L’homme honnête qui voit un voleur escalader un mur ne doit pas attendre que le voleur tombe dans la maison et commette le vol avant de prévenir la police. Ainsi, le citoyen ayant le droit de vote que je suis, n’a donc pas besoin d’être lui-même candidat ou d’attendre le dépôt des candidatures avant d’attirer l’attention de la Haute Juridiction sur le manque de moralité de certains qui se préparent à déposer leurs candidatures dans les mêmes conditions que des voleurs en train d’escalader un mur. Si notre requête ne parvenait pas à les en dissuader, qu’elle vous permette au moins de les éliminer. Jugez-en vous-même.

1. Le cas du Sieur Thomas Boni YAYI

• Président de la République, il a reçu au Palais au vu et au su de tout le monde les hauts responsables de ICC-SERVICES qui ont étalé leur malhonnêteté à travers cette scandaleuse collecte frauduleuse des épargnes de nos compatriotes; collecte frauduleuse que le Sieur Thomas Boni YAYI et son gouvernement ne firent rien pour arrêter jusqu’au pourrissement de la situation.
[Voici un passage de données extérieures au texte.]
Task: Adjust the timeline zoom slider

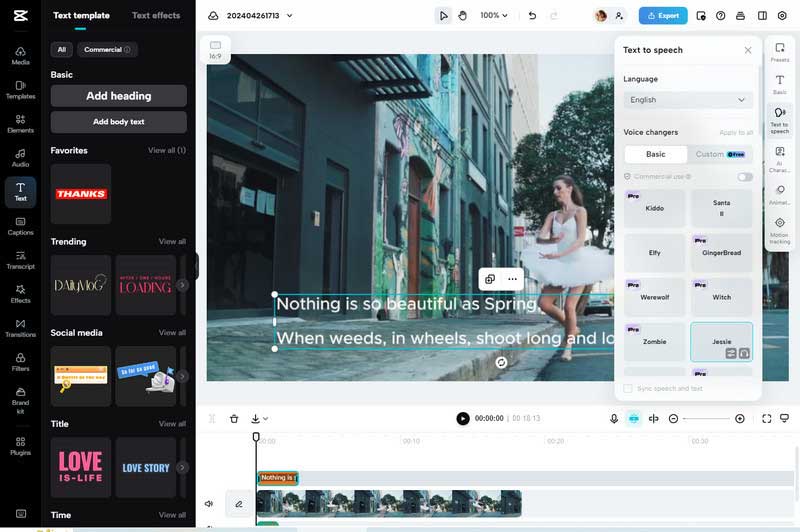Action: pos(705,419)
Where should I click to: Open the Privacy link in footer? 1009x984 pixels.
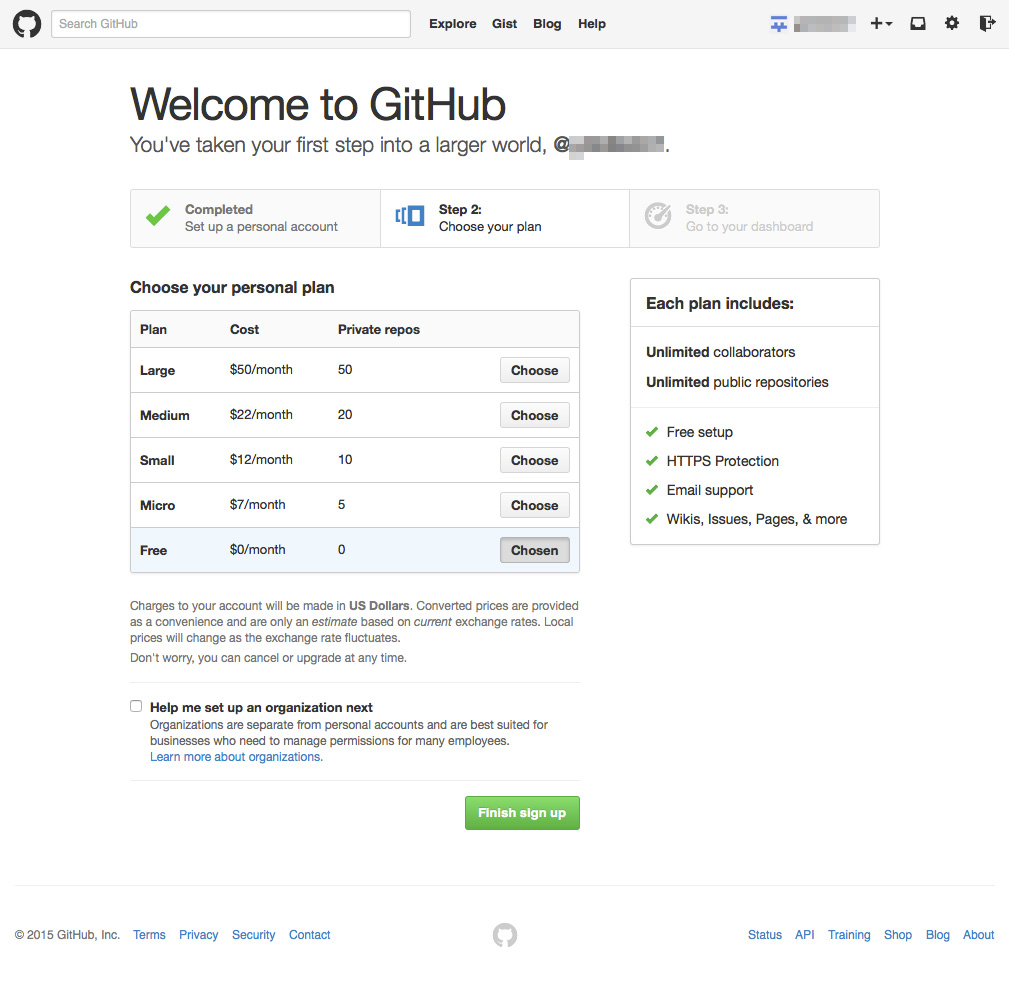(198, 935)
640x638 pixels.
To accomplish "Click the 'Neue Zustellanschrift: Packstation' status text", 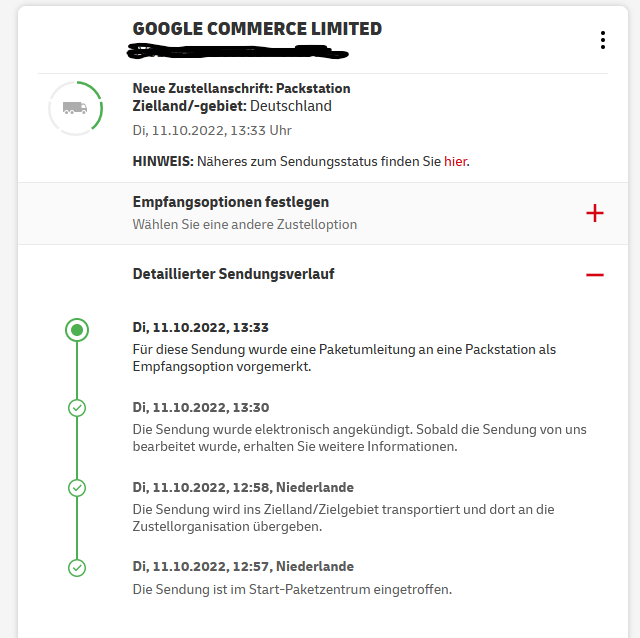I will [x=241, y=88].
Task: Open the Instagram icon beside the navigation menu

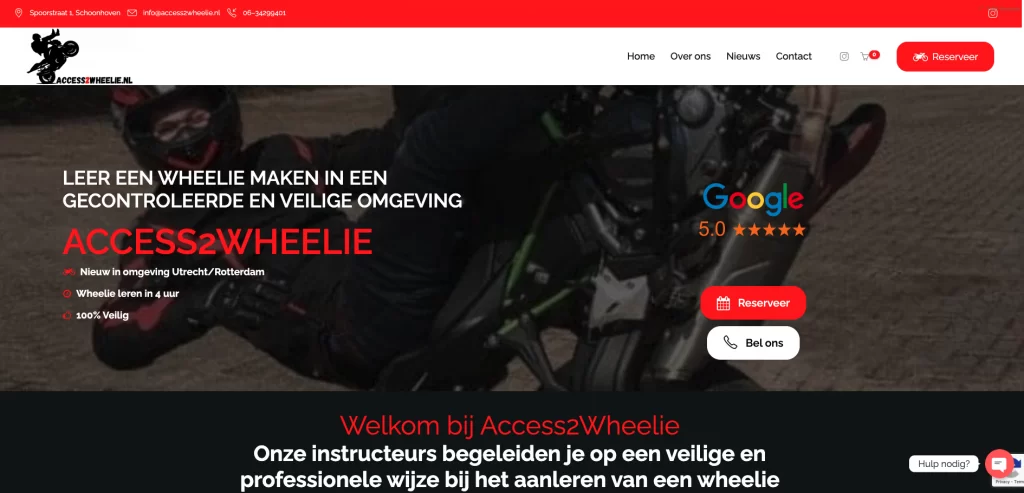Action: pos(844,57)
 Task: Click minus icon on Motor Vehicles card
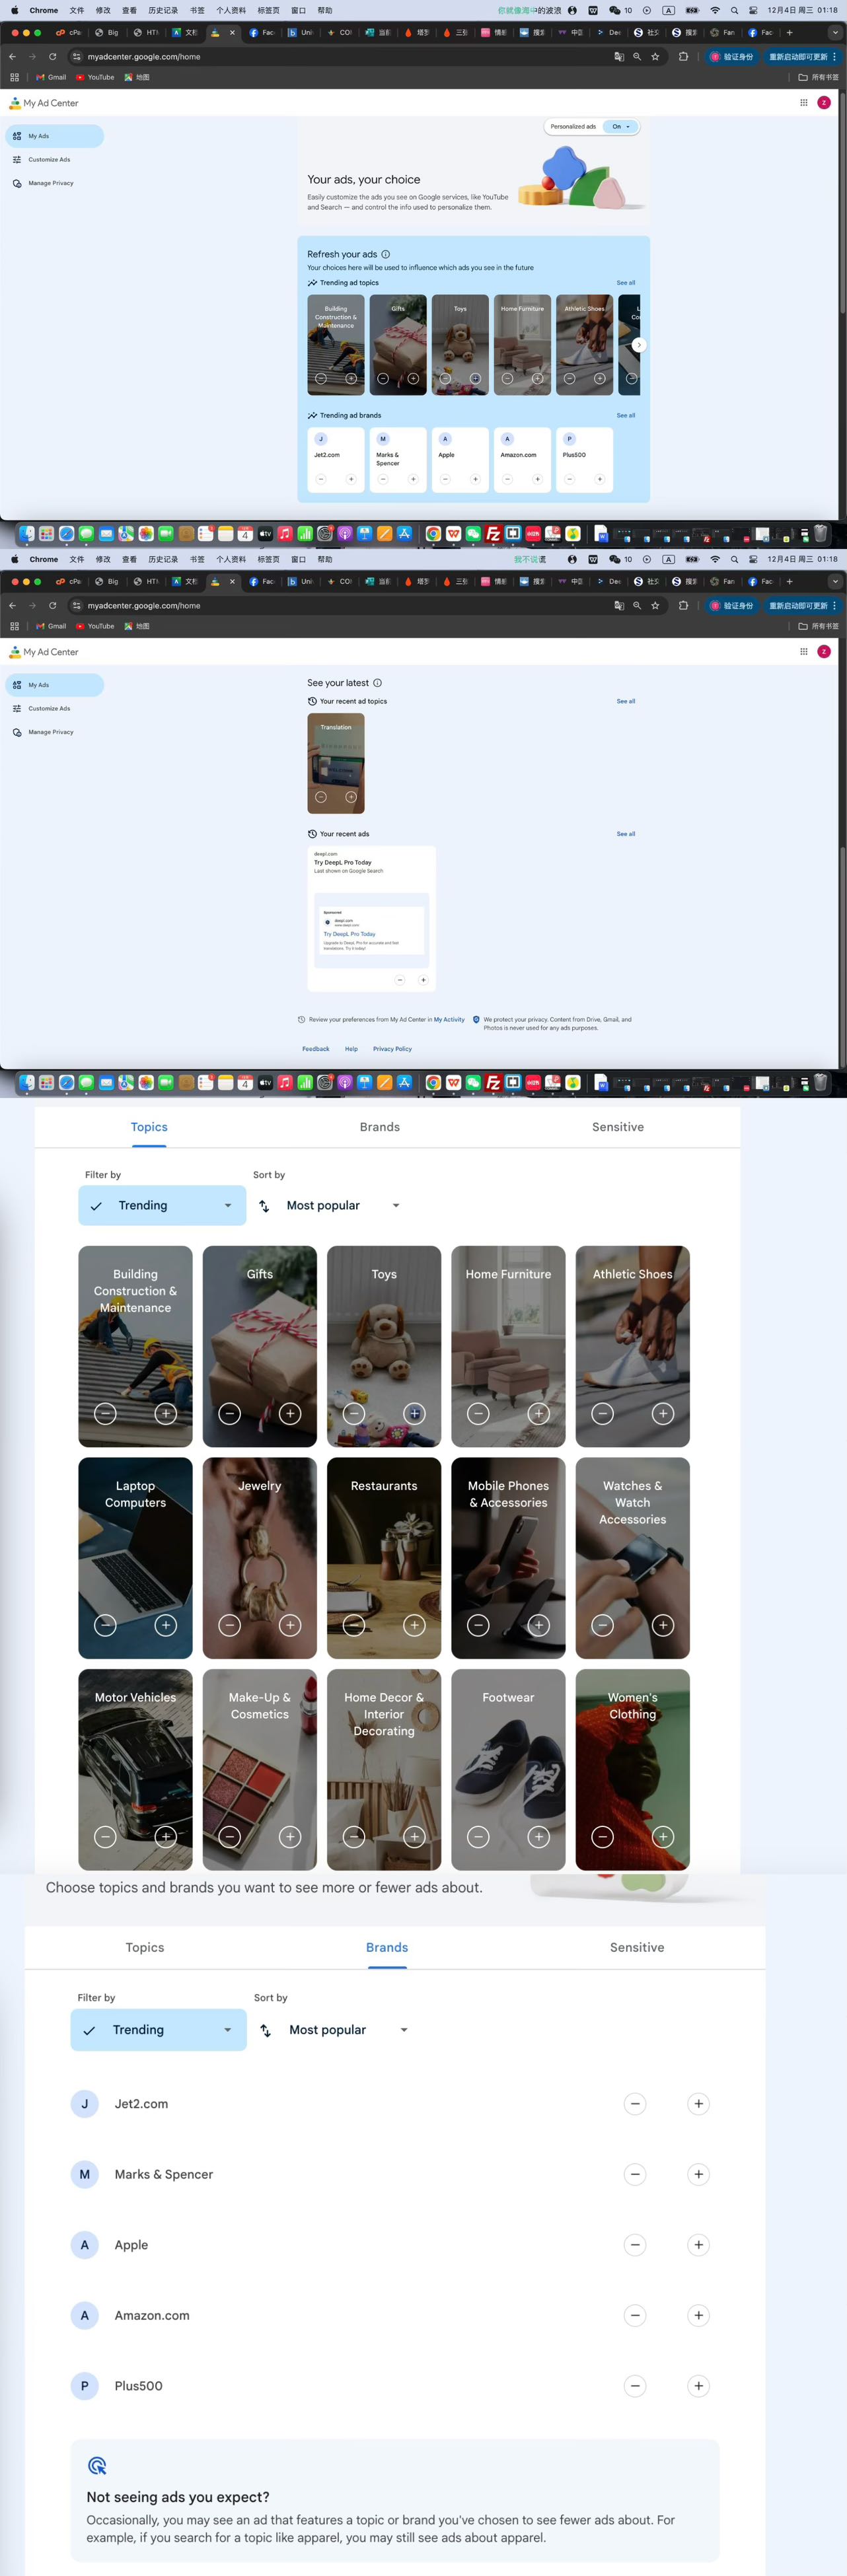click(x=106, y=1836)
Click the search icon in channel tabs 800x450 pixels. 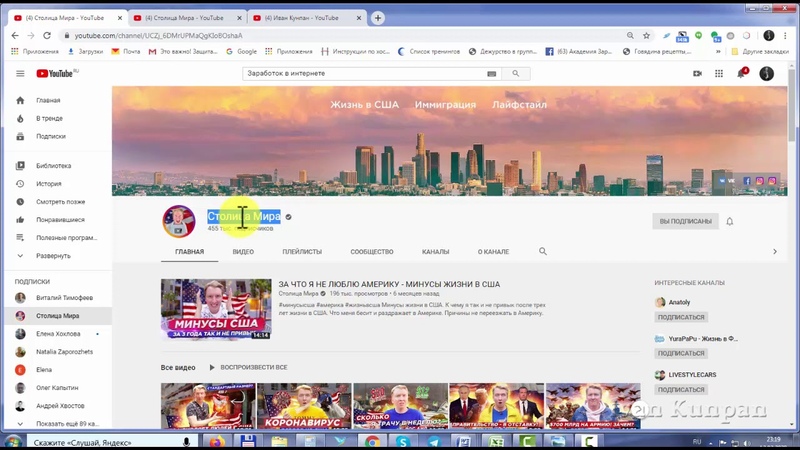(x=543, y=252)
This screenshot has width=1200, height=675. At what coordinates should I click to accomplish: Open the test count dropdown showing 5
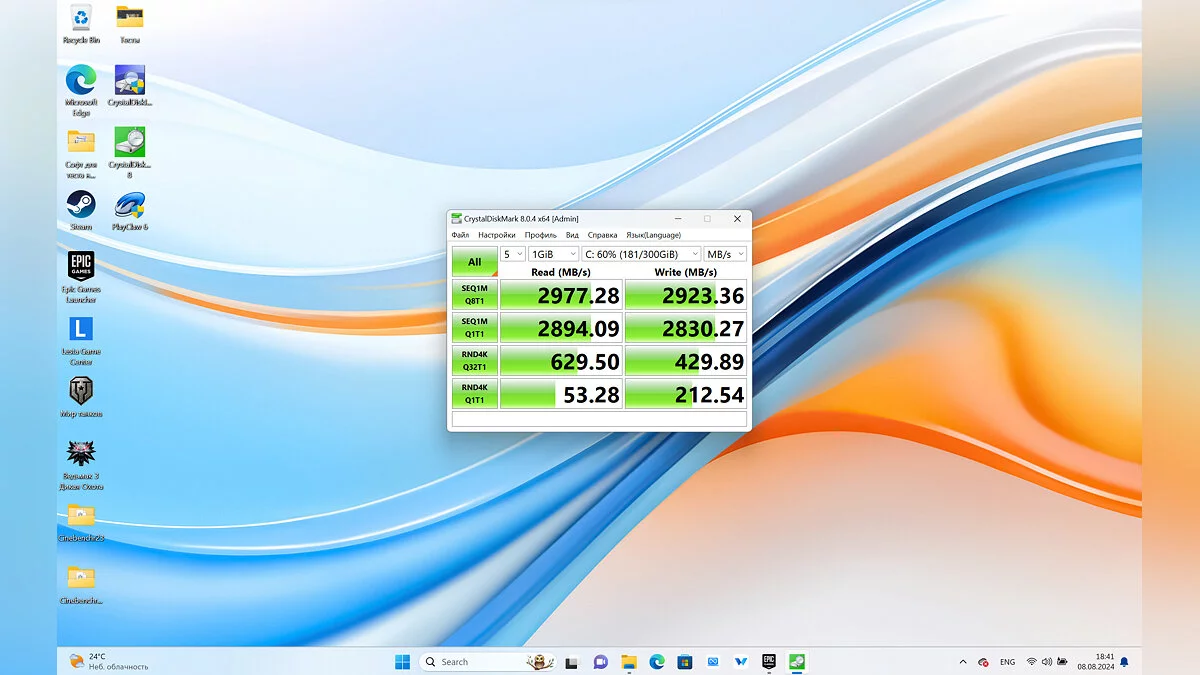(x=513, y=255)
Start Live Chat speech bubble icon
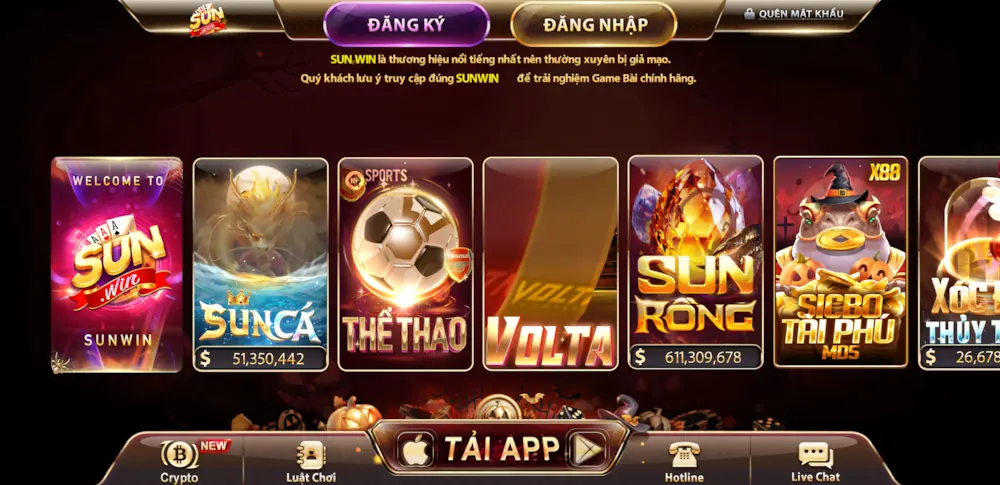 [816, 454]
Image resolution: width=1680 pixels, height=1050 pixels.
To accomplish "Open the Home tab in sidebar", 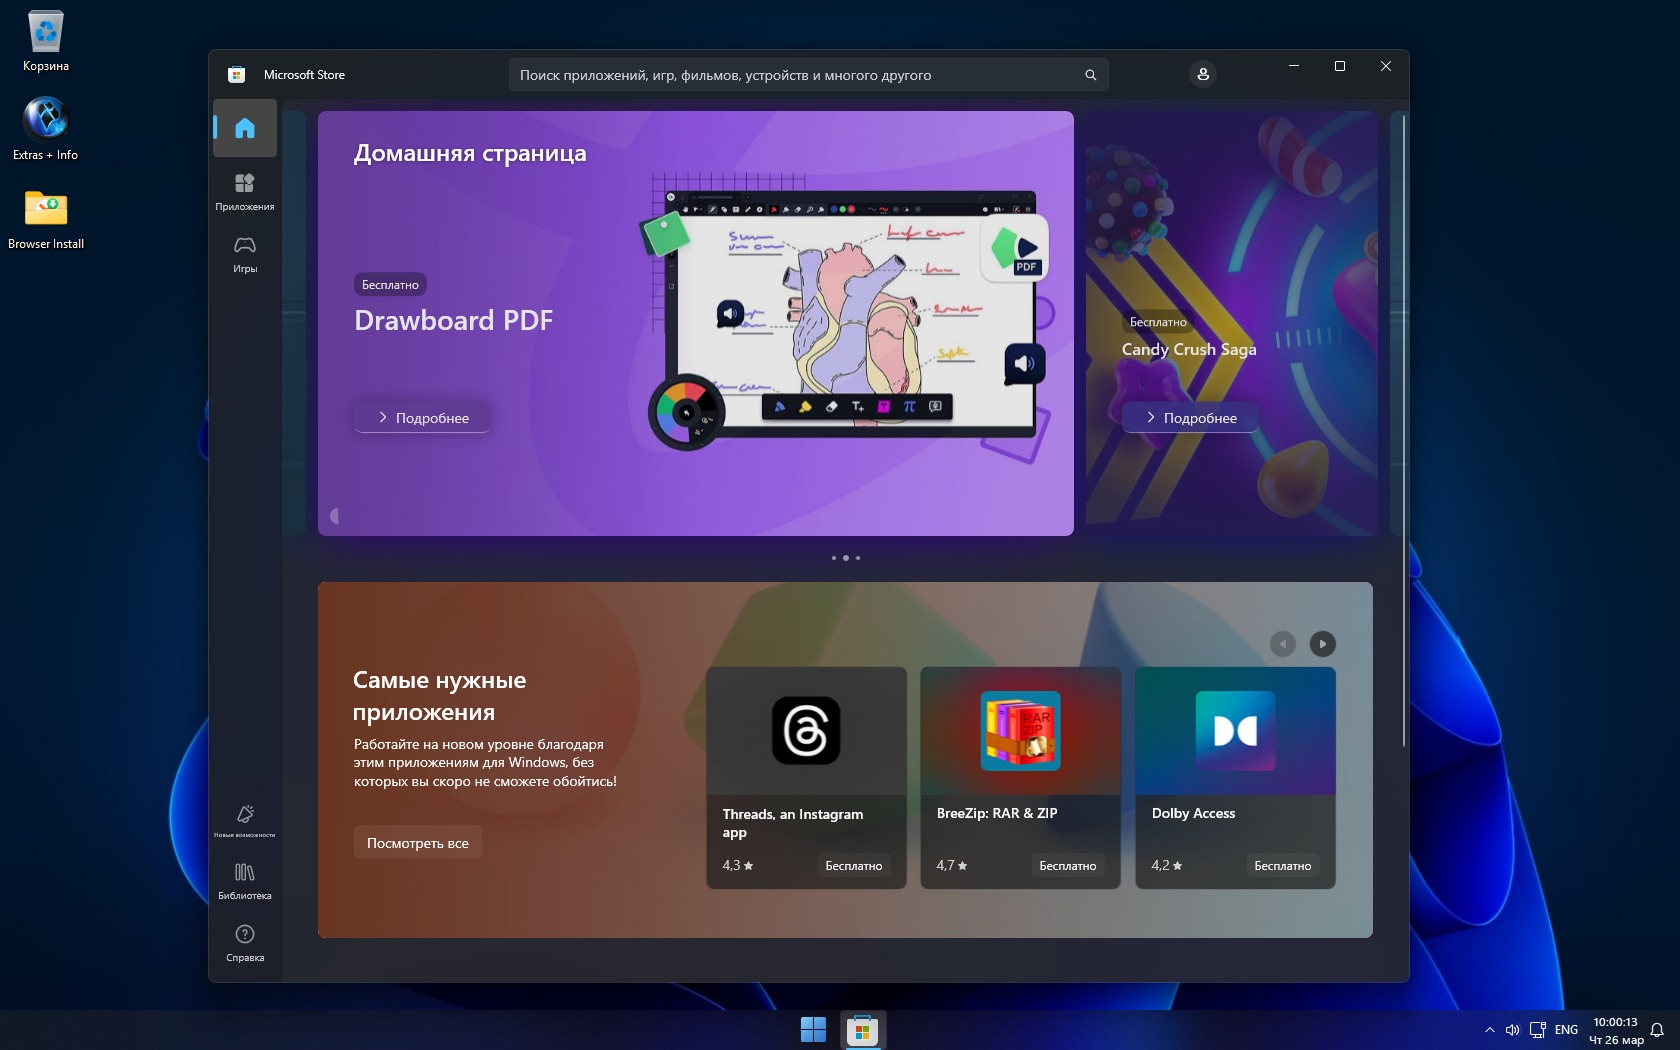I will point(244,128).
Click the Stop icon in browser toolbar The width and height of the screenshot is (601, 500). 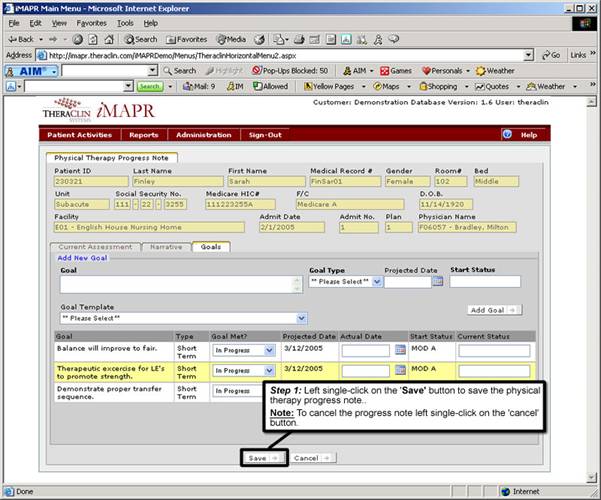[x=78, y=39]
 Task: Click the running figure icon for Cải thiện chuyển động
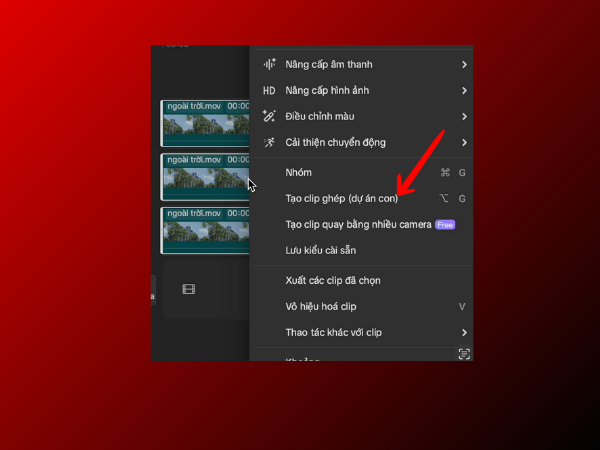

N’y a-t-il pas là motif sérieux à douter de la moralité du Sieur Thomas Boni YAYI ?

• Président de la République, le Sieur Thomas Boni YAYI a demandé la mise en examen devant la Haute Cour de Justice de deux (02) ministres qu’il a lui-même nommé et qui ont exercé sous son autorité, et ceci pour des affaires scandaleuses qui se sont déroulées sous son mandat. Ses deux (02) anciens collaborateurs ont publié des documents impliquant directement dans ces affaires scandaleuses le Sieur Thomas Boni YAYI, Président de la République qui jusqu’à ce jour n’a apporté aucune preuve de son innocence. N’y a-t-il pas là motif sérieux à douter de la moralité du Sieur Thomas Boni YAYI?

• Après m’avoir envoyé en prison pendant six (06) mois au motif de la publication d’un périodique dénommé Tout Sauf Yayi Boni; en 2011 (TSYB 2011), le Sieur Thomas Boni YAYI, Président de la République n’a pas cessé de me faire approcher par des personnalités de sa mouvance présidentielle pour me convaincre de renoncer à mon opposition contre sa gouvernance. (…)

C’est au vu de tous ces éléments et considérant l’article 44 de notre CONSTITUTION, que je demande à la Haute Juridiction de constater l’irrecevabilité de la candidature du Sieur Thomas Boni YAYI si cette candidature lui parvenait. (…)

La société d’aujourd’hui construit celle de demain en posant des actes et en donnant l’exemple. J’ai foi que le prestigieux Président et les éminents membres de la Haute Juridiction ont pleinement conscience que la société d’aujourd’hui et celle de demain les observent.

Sages de la Cour Constitutionnelle, puisse DIEU vous inspirer la décision digne d’ETHIQUE et de BONNE MORALITE.